The Ballroom culture started in the Harlem Renaissance in the 1920s. A movement that challenged social structures and demonstrated that race, gender, sex and sexuality are intersecting, fluid and most of all: evolving. Harlem became a place of LGBTIQ art, activism and culture. It’s not surprising that Harlem also became the birthplace of the Ballroom Scene and its dance style vogue.
Voguing is a highly stylized form of dance created by black and Latino LGBTIQ communities. The dance form became part of drag competitions, also called “balls”. It is named after the well-known fashion magazine and inspired by the poses of the models in it, as well as the Egyptian ancient art. With its fast, extravagant hand gestures and the whole competition and spectacle around it, voguing and the Ballroom culture are demonstrating that gender, in the end, is only a performance.
“The Ballroom scene means a lot of things to me – it’s the space where I found my freedom, my identity and my confidence. Ballroom means a lot of work, strength and rules.” A Ballroom with its high energy, incredible dance performances and house DJ has a highly structured organization. It’s very complex and not just fun: there are issues of status, social and gestural grammar and above all, a huge choreographic impact.” Lasseindra knows it well as she runs a house, groups that are part of the competitive affiliation, part surrogate family. Lasseindra is the mother of the House of Ninja in Paris, where she trains young dancers. And she knows: this is not a passing trend.
It is and was a safe haven where black, gay, trans, queer youth could become better equipped to deal with life, to be individual, to form their own opinion and to stand up for themselves. It offers a space of freedom, the possibility to invent themselves, to play with norms, to experience the body and to perform it. Vogue goes beyond creating an imaginative space where aesthetics and LGBTQ life can be explored in all its complexity. Vogue and the Ballroom Scene offer a sense of identity, belonging, freedom and dignity to black and Latino LGBTIQ communities, in a world that does not always fully value their lives.
Ballrooms are political insofar as its aesthetics stand critically towards the structures that perpetuate dominant ideologies, in particular, those functioning within a white supremacist patriarchal and commodity culture. Lasseindra explains: “When you have black people together, in a white supremacy society, doing things for themselves and create themselves – that’s political.” Did these political aspects change since the creation of ballroom culture? “I don’t think it really changed – but the world has changed. I think we have more questions, new questions and new problematics coming into the picture. But the old problems and issues are still here.“
There is a growing fascination around the Ballroom Scene, mostly felt in today’s young generation. The scene is becoming commercialized and appreciated in mainstream media and brands are starting to look for collaborations with the Ballroom Scene. Lasseindra has mixed feelings about it: “There is a good and bad side. There are issues that are brought to the world with making Ballroom mainstream. Issues that we are facing every day have become more visible. So, people can maybe find a sort of strength in this. But also, it is mainstream marketing – making money, capitalism. How can you protect a culture when it comes to mainstream and everybody is thinking that they own it when, in fact, they are not? How do you protect people? The Ballroom Scene is supposed to be a safe space and it should keep on being it.”

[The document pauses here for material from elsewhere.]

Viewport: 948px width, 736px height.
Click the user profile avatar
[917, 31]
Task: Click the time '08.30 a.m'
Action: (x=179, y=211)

Vogue and the Ballroom culture itself have evolved by offering a gender-fluid language to an array of global communities that adopted and adapted it to their own cultural needs. Moreover, it would indeed have been a backlash if queer traditions like this one were restricted, curbed or closed for the sake of preserving their authenticity, especially in times of many minoritarian subjectivities taking major steps towards social visibility. However, cultures have to be protected and safe spaces for LGBTIQ communities are crucial. Voices like Lasseindra Ninja have to be listened to. The Ballroom culture is here to stay and to be appreciated insofar as its memory and history are felt and respected.
So, what is Lasseindra hoping for the future of Ballroom? “What I hope is that black people will cherish their culture and themselves. That they stand up and speak up for their culture and that they protect it.”
Sources about the historical background of ballroom culture:
Tsione Wolde-Michael, Writer/Editor for the Office of Curatorial Affairs, Smithsonian National Museum of African American History.
Constantine Chatzipapatheodoridis in Strike a Pose, Forever: The Legacy of Vogue and its Re-contextualization in Contemporary Camp Performances, 2017.